India sets first benchmark price for biomass pellets

India has rolled out its first benchmark price for biomass pellets to promote capacity additions and encourage co-firing with coal. November 21, 2023: India’s power ministry has announced a benchmark price of 2.27 rupees/1,000 kcal ($0.027/1,000 kcal) for non-torrefied biomass pellets applicable to northern India excluding the national capital region. The pellets should have moisture content below 14pc and a gross calorific value between 2,800-4,000 kcal/kg. The price excludes goods and services tax and transportation costs, the ministry said recently. The price, set up on the recommendations of a price benchmarking committee, is set for a year effective 8 November.

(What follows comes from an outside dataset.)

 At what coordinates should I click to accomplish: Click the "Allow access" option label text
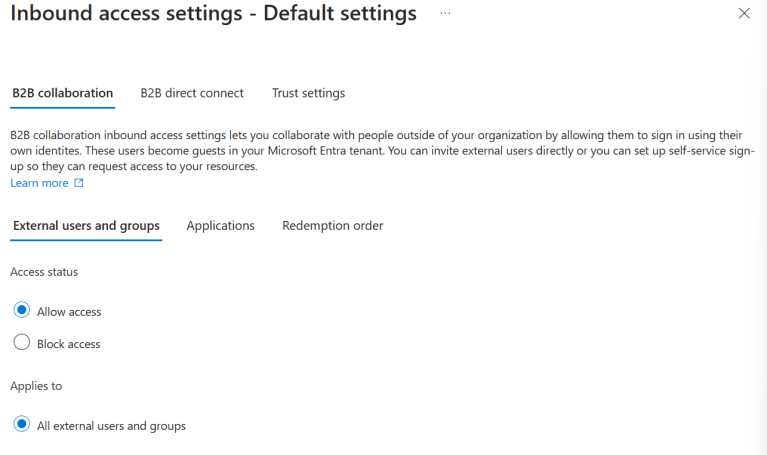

Thermal power plants in the region are advised to adhere to this benchmark price. The ministry amended a policy for the country’s utilities to co-fire biomass with coal in June, by delaying the start date and announcing the setting up of a committee to implement price benchmarking and biomass purchases. Indian utilities in the original policy, announced in October 2021, were told to co-fire 5pc biomass from October 2022, in a move aimed at reducing coal consumption and curbing pollution. Co-firing was originally set to increase to 7pc from October 2023 for two categories of power plants — those with a bowl mill or with a ball and race mill. The revised policy, announced by the power ministry on 16 June, requires all coal-based thermal power plants with bowl mills to use a minimum 5pc blend of biomass pellets made primarily from agricultural residue with effect from the start of India’s 2024-25 fiscal year from 1 April, increasing to 7pc from the start of 2025-26. Plants with ball and race mills should co-fire the same percentages of torrefied biomass pellets made from agricultural residue during the same timeframe. The policy for co-firing will be valid for 25 years or until the useful life of a power plant, whichever is earlier, the power ministry previously said. The extent of co-firing will be reviewed periodically. India has surplus biomass supplies of about 230mn t/yr, largely from agricultural residue, the power ministry previously said. The surplus has prompted the country to look at the potential for exporting biomass. The government amended its trade policyin February this year to allow exports of biomass, as the country eyes more investment in biomass manufacturing capacity and technology.